Despite the sometimes deafening calls for a move away from this position towards ‘growth', despite the riots in the capitals of many European countries and despite election results which clearly indicate electorates' disdain for austerity in countries like France (where it must be noted that the generally repulsive personality of Nicholas Sarkozy certainly contributed to the socialist victory) and Greece, Germany has stood firm. Despite some tentative recent evidence that Merkel is prepared to make small pragmatic concessions, it remains highly unlikely that Germany will be swayed in its conviction. Like it or not, austerity is the way Europe is going.
But what allows Germany to so spectacularly maintain its position in the face of mounting (and often unfair and even disgusting) popular criticism? A cynic would respond that it is very simple: Germany has the money, so it makes the rules. While this is undoubtedly a very important factor, probably even the most important factor in the ascendency of austerity in Europe, there is another argument that Germany employs very successfully in justifying its position. It is an argument, indeed an example, which I believe is highly relevant also within the South African context. It is the lesson offered by German adjustment during the early 2000s that is so powerful in sustaining the austerity drive.
-->
The fact is that the German economy was reeling at the turn of the century. The costs of reunification were tremendous, with the west effectively subsidizing the east at a staggering rate of 5 percent of total GDP between 1990 and 1999. Levels of public debt were very high, especially in the eastern Länder, economic growth was anaemic and even contracted occasionally, while unemployment stubbornly remained above 10 percent. Germany was popularly known as the ‘sick man of Europe'. The Economist loudly declared in 1999 that ‘the biggest economic problem for Europe today is how to revive the German economy'.
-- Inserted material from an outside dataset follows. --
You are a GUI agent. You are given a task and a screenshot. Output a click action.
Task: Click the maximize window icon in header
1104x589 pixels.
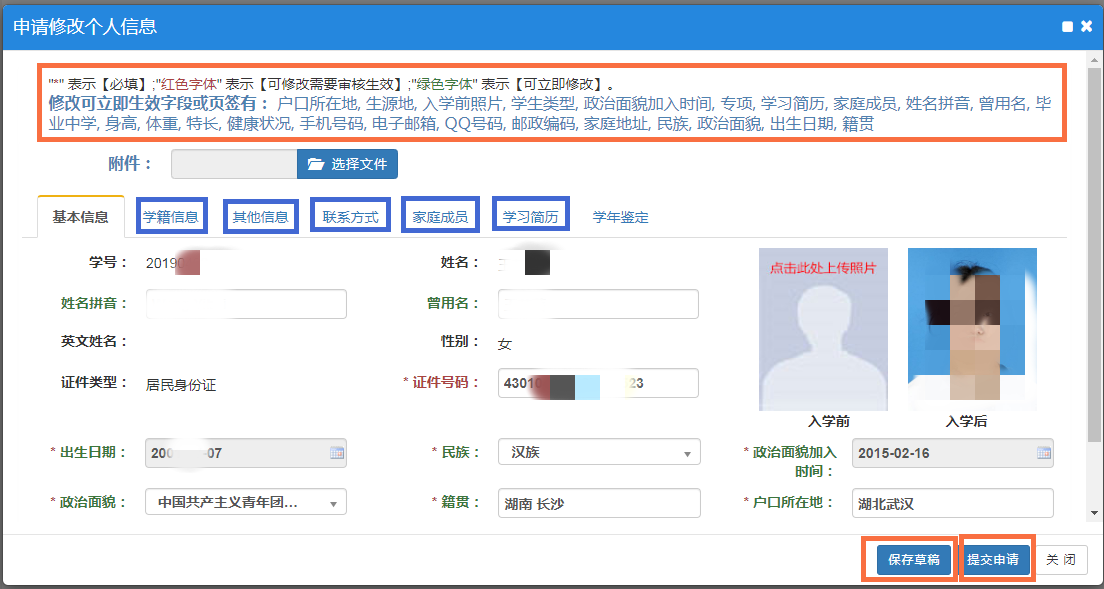[x=1067, y=27]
Germany has managed to do just that - it has spectacularly revived its economy to the point where it has snuck up on a world endlessly obsessed with the unsustainably authoritarian rise of China and the waning of American influence to become, right now, arguably the most important country in the world.
The extent to which the fate of the entire world economy depends on one woman - Angela Merkel - is truly astonishing. For you see, if Germany mismanages the Euro crisis, the effects would be disastrous. The Eurozone could break up, leading to an even deeper recession than in 2008 (and perhaps even a global depression) and a veritable worldwide doomsday scenario. Stunningly, even the fate of Barack Obama's chances of re-election depends largely on Merkel's ability to save the global economy. But I digress.
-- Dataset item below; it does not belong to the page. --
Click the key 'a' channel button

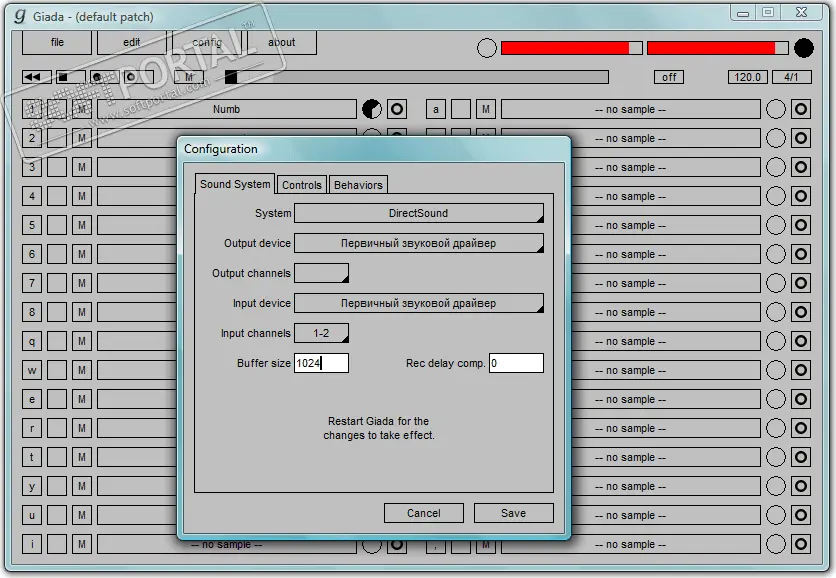pos(436,109)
So how did Germany do it? The answer to that question is tremendously relevant to South Africa and although it is difficult to imagine the fate of the global economy ever depending on the decisions made by one Jacob Zuma, my belief is that adjustments similar to those undertaken by Germany to propel it to prosperity could yield even more spectacular results in South Africa, which starts from a much lower economic base.
-->
The first step in healing the sick man of Europe was the recognition that despite the ‘once-off' and isolated economic pain caused by reunification, Germany's problems were essentially structural in nature. The social-market economy it devised following the end of the Second World War featured a bloated welfare system; excessive, rigid and unaffordably high labour costs; too much red tape; and an inefficient tax system.
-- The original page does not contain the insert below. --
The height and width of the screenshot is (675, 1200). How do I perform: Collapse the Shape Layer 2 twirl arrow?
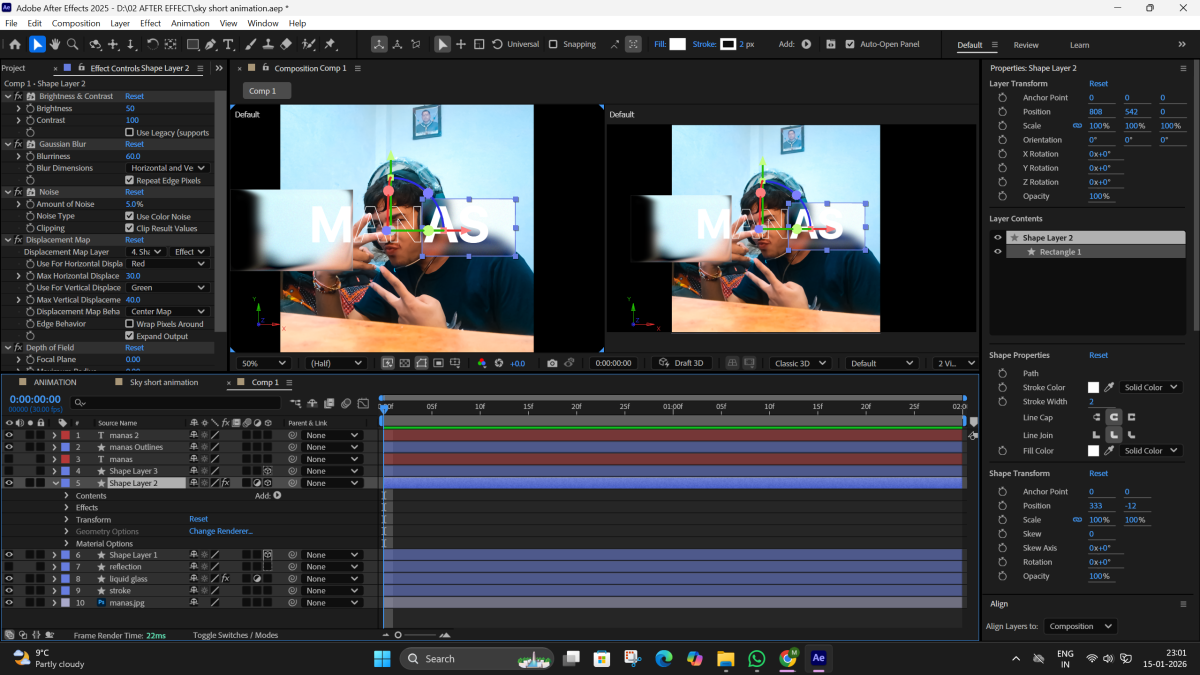(x=54, y=483)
Following the longest economic stagnation in the history of the Federal Republic - from 2000 to 2003 - then-German Chancellor Gerhard Schröder announced a series of sweeping reforms to address these structural shortcomings, entitled ‘Agenda 2010'. In a series of bills passed by the Bundestag, the German government systematically proceeded to cut taxes (including a spectacular 25 percent cut in the income tax rate), reformed the tax system to make it more streamlined and cut red tape by making it easier for entrepreneurs to start businesses in certain crafts without undergoing stringent apprenticeships. Most of the measures were also aimed at reducing spending, resulting in 2010 in an even bigger current-account surplus than China's.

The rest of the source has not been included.